Decline of Trick-or-Treating Suggests We Live in a Perpetual State of Terror

Seven trick-or-treaters this year. Only seven trick-or-treaters spent their Halloween walking the dangerous streets of my predominantly white, Mormon neighborhood in Layton. I’ve noticed a gradual decrease in trick-or-treaters since 2010. What’s so peculiar about Halloween now compared to five years ago? Maybe trunk-or-treating has just dominated the scene for these parents, or perhaps there’s just not a lot of kids this year. However, considering the local elementary school isn’t closing its doors, I’d say that’s not the problem. It’s not just my neighborhood either — I looked on Facebook to find other people experiencing the same thing. Then I saw it — the reason plain as day in a reply to these kinds of posts: “I just can’t trust my neighbors anymore.”

The decrease in trick-or-treaters is not the result of some kind of increase in psychopaths poisoning candy. Yet the common belief is that it’s “safer” not to go trick-or-treating, as if the people in the neighborhood have suddenly been replaced with lunatics. The majority of the people in this neighborhood consist of the same people from five years ago. Quite a few of them were real Halloween enthusiasts — some transformed their entire garages into mini haunted houses. This difference is not the result of greater danger for children; it’s merely the result of the perception of such danger, propagated by the news media.

Have the hyped-up warnings about the prevalence of razor blades in Twix bars that consistently show up every Halloween suddenly driven home the hysterical message? Considering that there were six reported cases of tampered candy last year in the entire nation, you could hardly call this a serious problem. Supposedly there have only been a total of 80 incidents of sharp objects placed in Halloween candy since 1959.

Though tampered-with Halloween candy is and certainly has been a fear, it was calmed by parents telling their kids not to eat candy that had already been opened. Simple enough. If you were extra careful, you didn’t eat easily re-wrappable candy like Tootsie rolls. Razor blades weren’t enough to prevent the parents of my generation from letting us celebrate Halloween.

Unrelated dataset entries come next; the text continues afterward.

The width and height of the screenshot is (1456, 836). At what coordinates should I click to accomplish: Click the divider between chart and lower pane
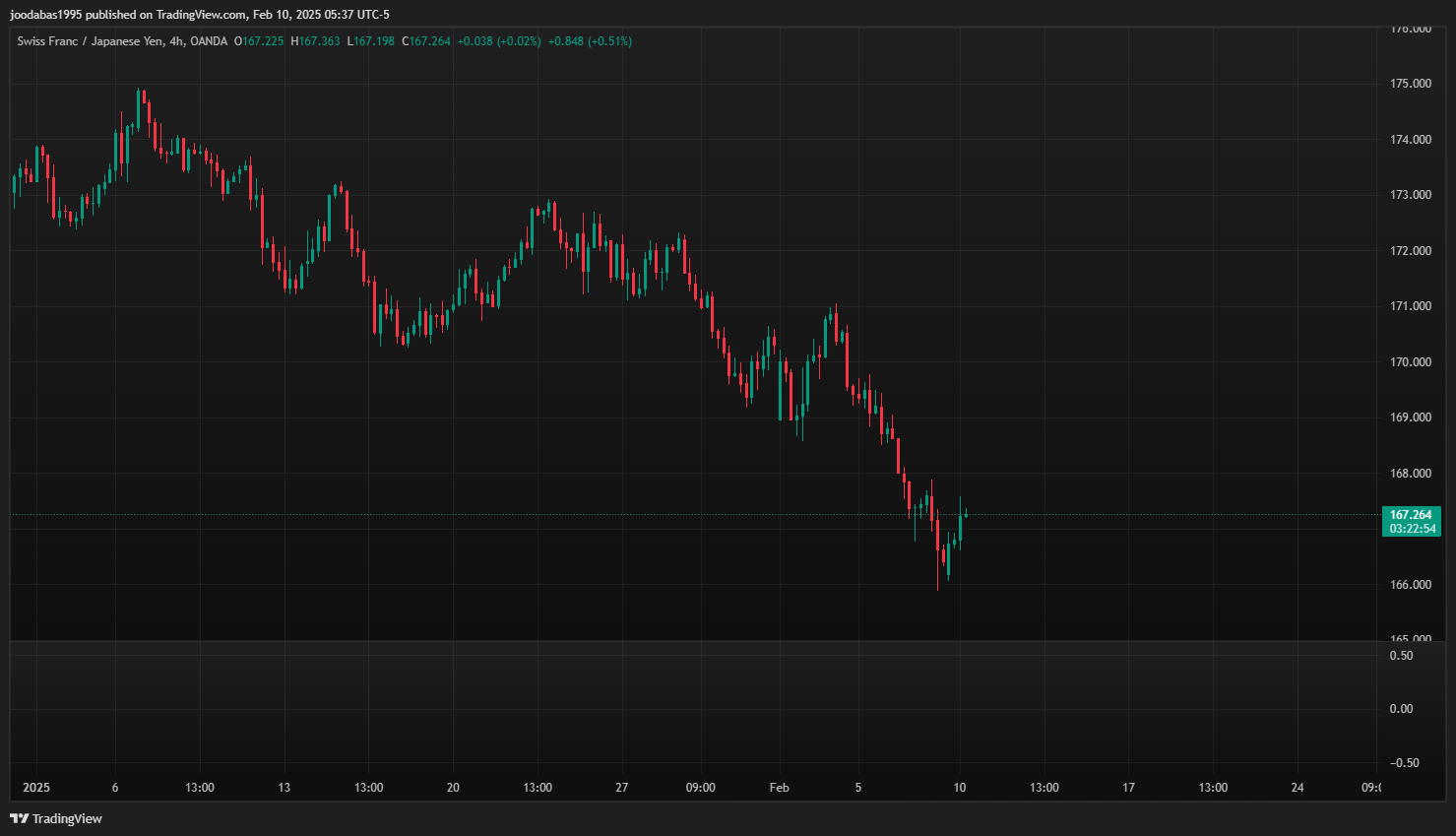tap(689, 642)
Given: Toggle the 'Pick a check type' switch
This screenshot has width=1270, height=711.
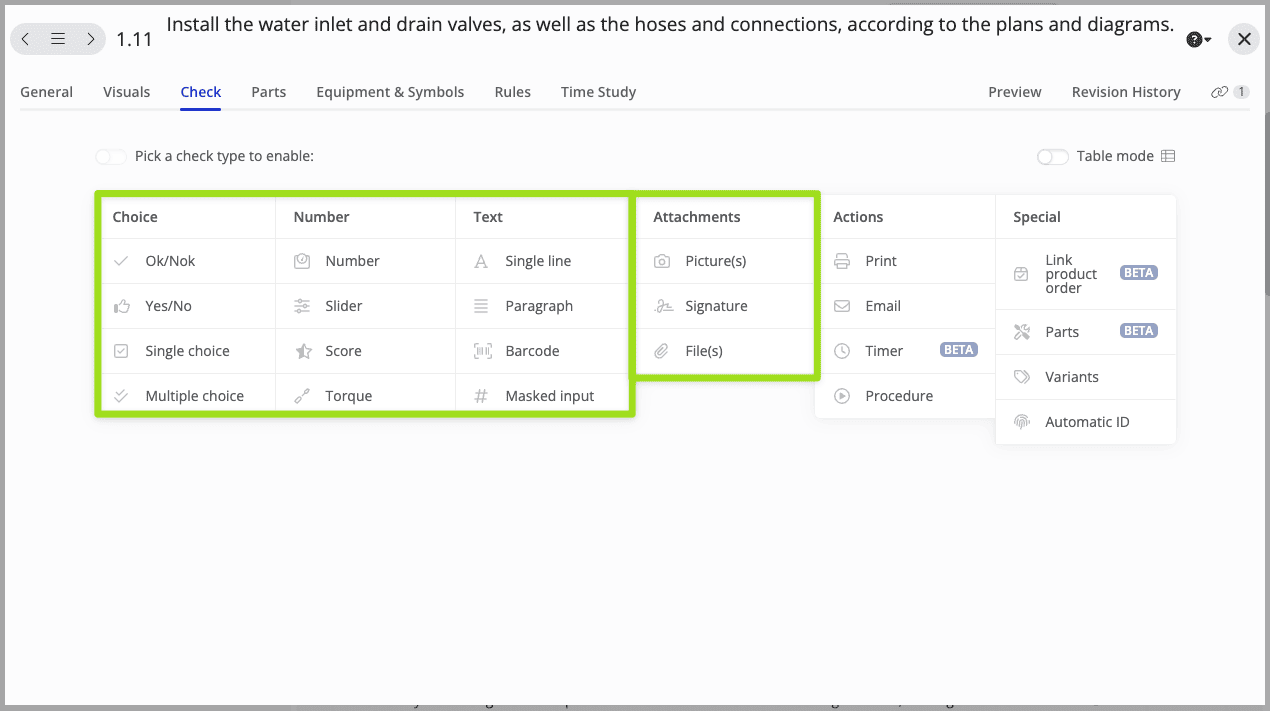Looking at the screenshot, I should tap(111, 156).
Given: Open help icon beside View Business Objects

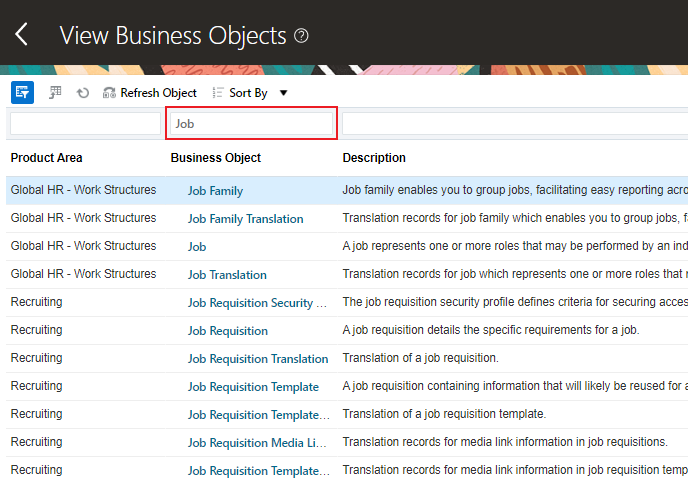Looking at the screenshot, I should click(301, 36).
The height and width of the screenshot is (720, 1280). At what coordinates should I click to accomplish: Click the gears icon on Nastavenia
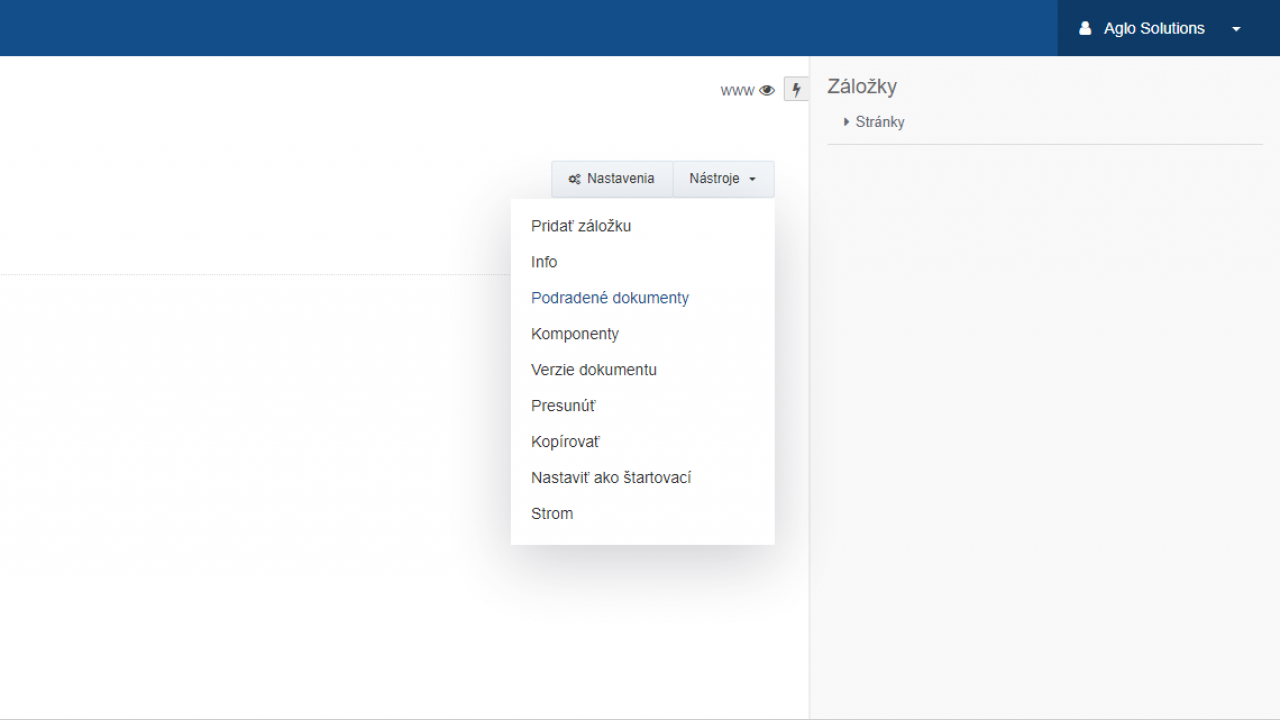click(574, 179)
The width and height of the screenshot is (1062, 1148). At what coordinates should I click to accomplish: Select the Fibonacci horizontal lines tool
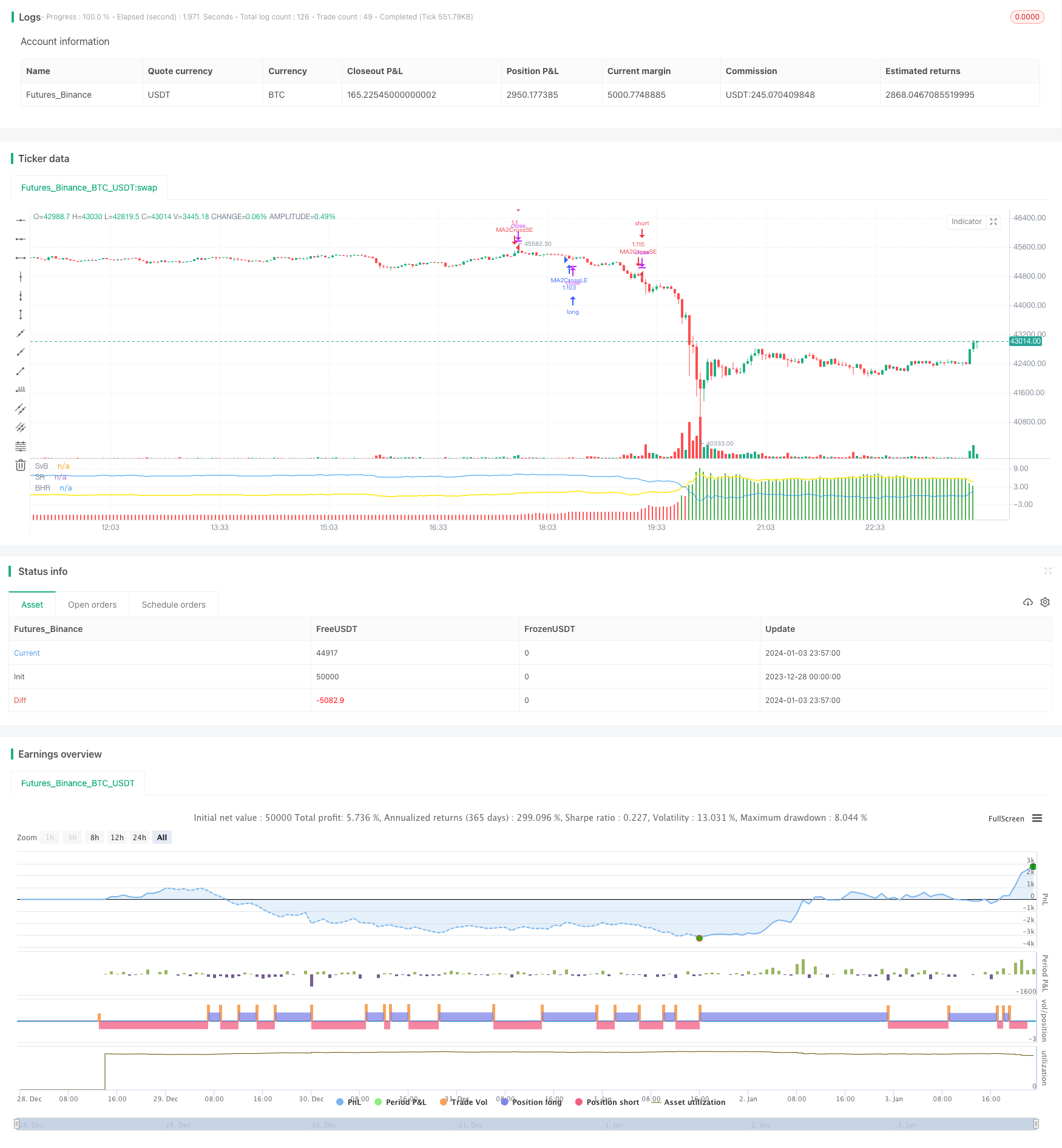(21, 446)
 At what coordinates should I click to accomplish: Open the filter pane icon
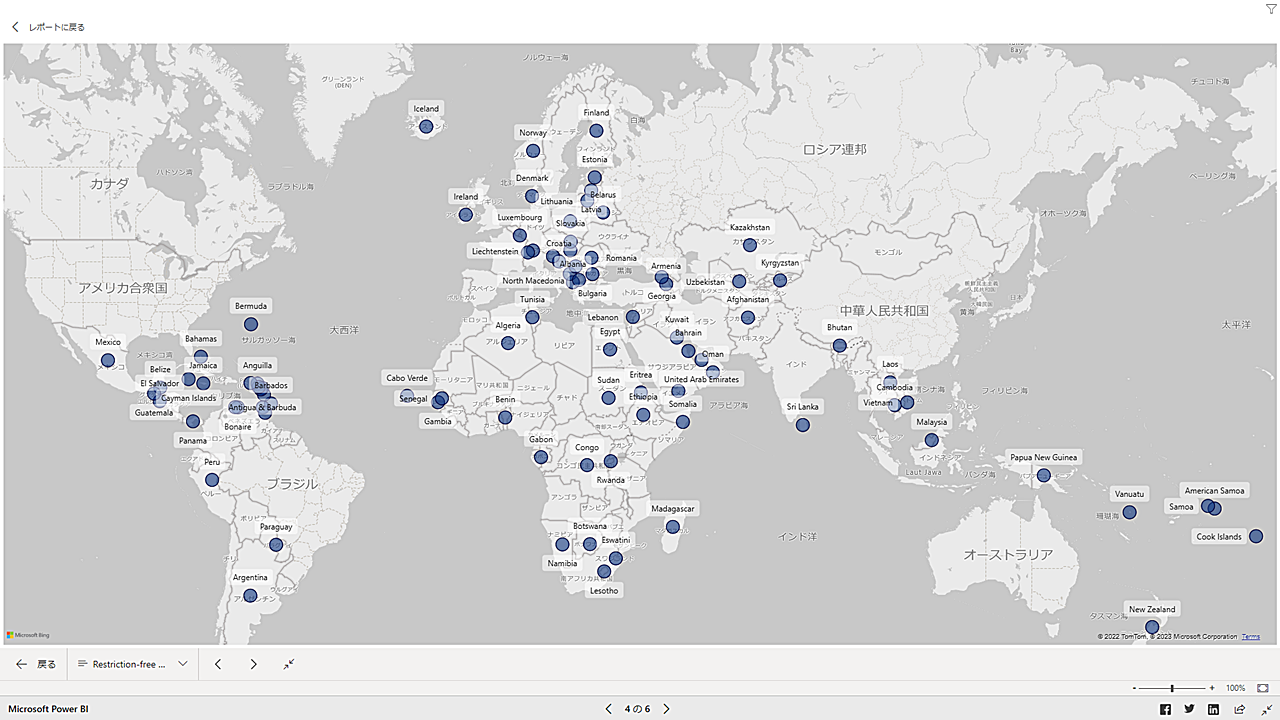click(1271, 9)
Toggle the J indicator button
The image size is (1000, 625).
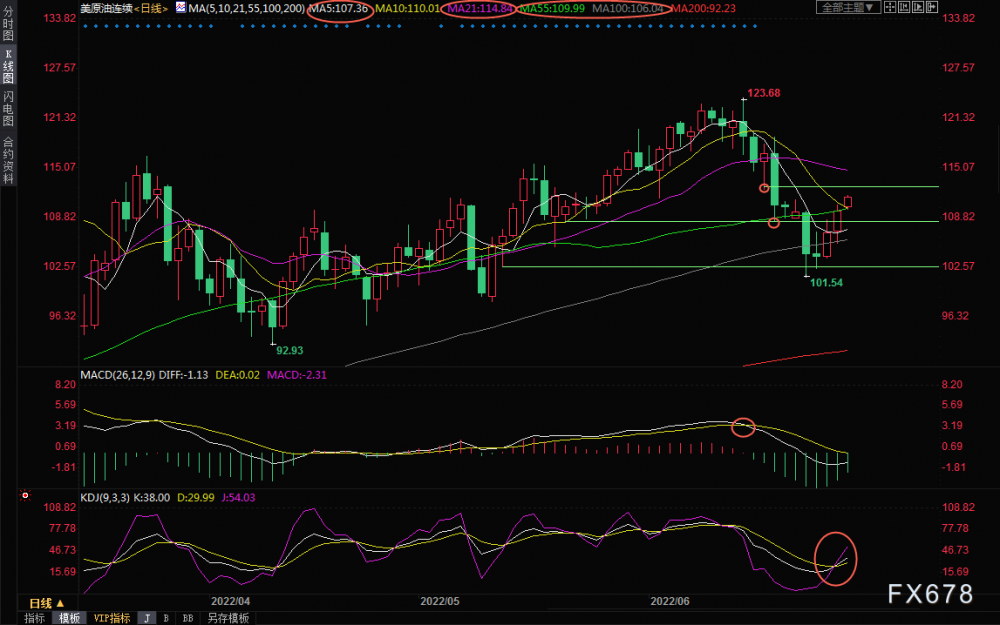click(x=147, y=618)
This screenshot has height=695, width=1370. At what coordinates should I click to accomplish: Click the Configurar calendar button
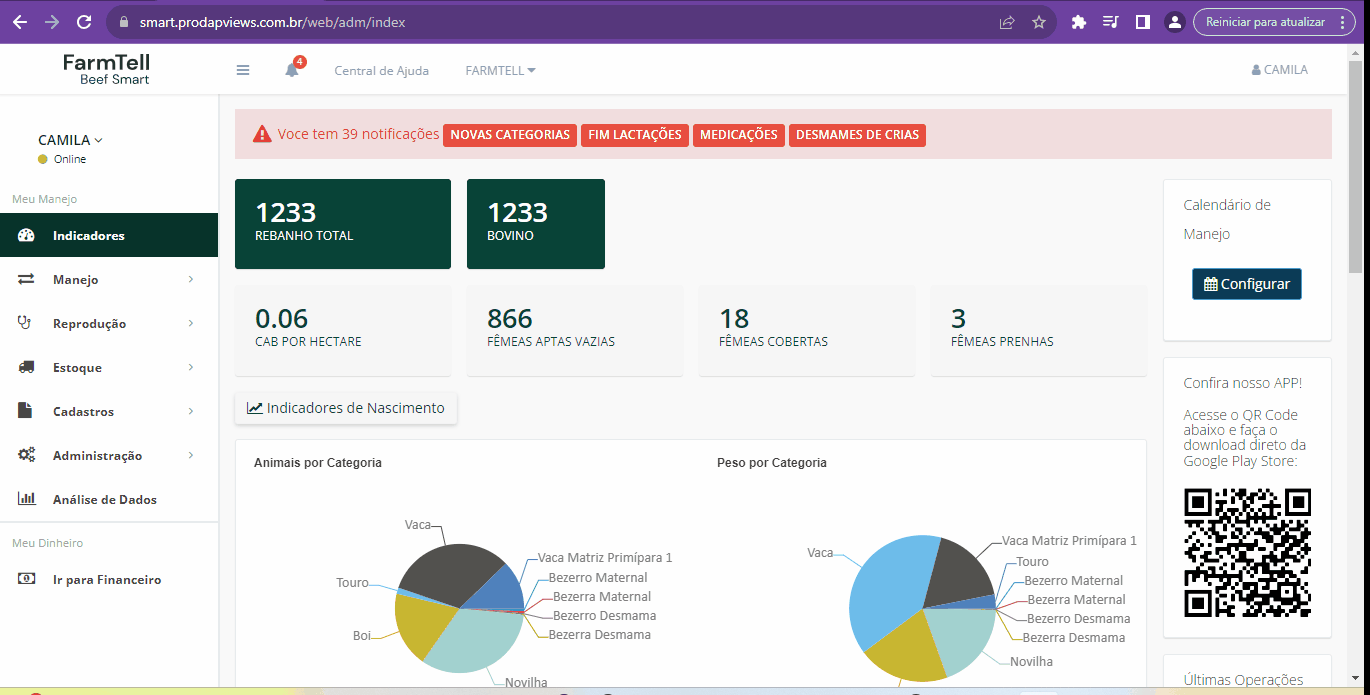[1246, 284]
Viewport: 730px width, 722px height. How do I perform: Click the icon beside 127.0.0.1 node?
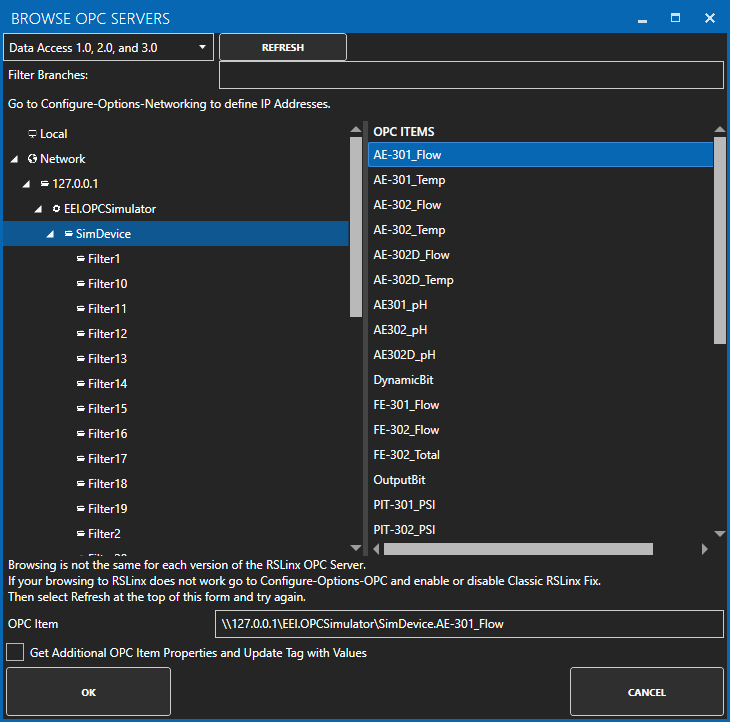click(x=44, y=184)
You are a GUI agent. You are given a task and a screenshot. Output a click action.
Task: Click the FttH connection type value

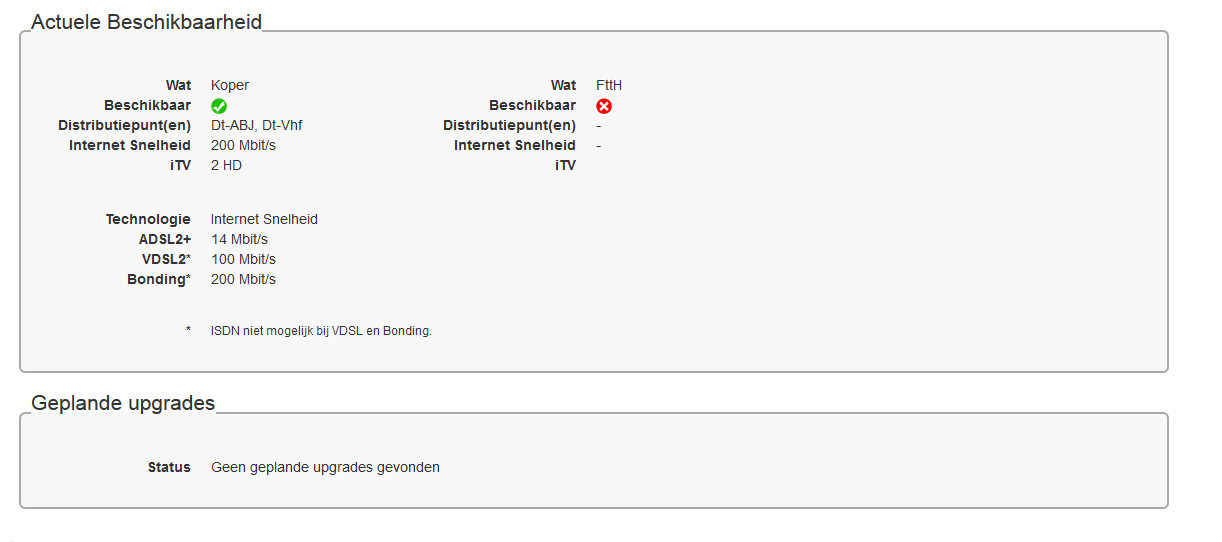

This whole “don’t trust your neighbor” mentality has developed separately from Halloween, and the lack of trick-or-treaters is the result.

The propagation of danger on daytime television has become so constant that we’ve become convinced that the “outside world” is a dangerous place. You could say parents have become extremely gullible. The constant fear-mongering on the news has a much greater sense of reality than it did even just a few years ago. We’ve become aware that school shootings, police brutality and all kinds of incidents that we used to think were just isolated issues are appearing with greater frequency. Our old idea was that what happened on screen doesn’t really happen to us. Now it feels like that’s no longer the case.

This inability to trust even your neighbors is fairly similar to the public’s feelings during the cold war. It’s a sign that we do live in a perpetual state of terror, just as our nation did back then. How can we dare trust people we don’t really know when we’re always looking at images of terror outside? How silly is it that our greatest fear on Halloween is the celebration of the holiday itself?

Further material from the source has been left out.